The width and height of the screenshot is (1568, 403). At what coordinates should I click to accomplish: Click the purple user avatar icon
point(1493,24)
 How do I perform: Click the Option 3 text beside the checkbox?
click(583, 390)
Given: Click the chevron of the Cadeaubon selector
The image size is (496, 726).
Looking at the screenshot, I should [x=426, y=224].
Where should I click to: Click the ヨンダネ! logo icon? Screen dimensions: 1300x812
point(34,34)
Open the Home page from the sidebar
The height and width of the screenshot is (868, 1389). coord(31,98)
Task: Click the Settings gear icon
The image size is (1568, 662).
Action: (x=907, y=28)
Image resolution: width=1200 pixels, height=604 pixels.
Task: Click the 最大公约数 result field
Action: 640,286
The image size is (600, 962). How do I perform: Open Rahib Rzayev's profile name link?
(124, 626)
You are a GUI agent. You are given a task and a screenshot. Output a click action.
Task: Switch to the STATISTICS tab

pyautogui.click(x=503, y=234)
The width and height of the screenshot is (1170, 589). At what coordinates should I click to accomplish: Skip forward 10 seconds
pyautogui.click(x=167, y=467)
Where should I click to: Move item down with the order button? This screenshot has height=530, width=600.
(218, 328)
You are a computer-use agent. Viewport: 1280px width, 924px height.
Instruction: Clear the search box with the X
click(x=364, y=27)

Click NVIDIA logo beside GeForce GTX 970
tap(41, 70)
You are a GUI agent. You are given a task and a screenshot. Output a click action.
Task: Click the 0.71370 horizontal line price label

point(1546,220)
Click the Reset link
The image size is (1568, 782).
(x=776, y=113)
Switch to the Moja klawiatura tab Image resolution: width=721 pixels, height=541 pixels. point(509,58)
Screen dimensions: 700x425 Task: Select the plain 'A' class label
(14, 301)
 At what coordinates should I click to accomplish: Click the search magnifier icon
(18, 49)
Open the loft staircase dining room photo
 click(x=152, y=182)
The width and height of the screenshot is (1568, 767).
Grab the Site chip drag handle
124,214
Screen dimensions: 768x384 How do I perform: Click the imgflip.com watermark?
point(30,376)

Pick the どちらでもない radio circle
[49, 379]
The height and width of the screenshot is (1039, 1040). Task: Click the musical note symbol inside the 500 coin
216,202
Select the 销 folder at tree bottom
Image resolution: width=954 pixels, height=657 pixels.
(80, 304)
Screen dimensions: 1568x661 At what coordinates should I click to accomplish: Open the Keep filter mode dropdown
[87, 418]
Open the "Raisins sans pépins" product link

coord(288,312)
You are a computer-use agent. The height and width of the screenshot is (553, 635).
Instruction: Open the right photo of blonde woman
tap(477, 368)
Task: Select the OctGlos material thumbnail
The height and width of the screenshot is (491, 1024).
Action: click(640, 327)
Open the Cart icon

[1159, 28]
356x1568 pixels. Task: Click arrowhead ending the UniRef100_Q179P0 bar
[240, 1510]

■ **Problem description**
Look through the entries, and return every line that the word "agent" appears in.

■ **Finished exercise**
You are a GUI agent. You are given a task and a screenshot. Output a click action.
You are a computer-use agent. Viewport: 1280px width, 924px height.
You are a GUI agent. You are given a task and a screenshot. Output a click action.
You are a computer-use agent. The height and width of the screenshot is (553, 635).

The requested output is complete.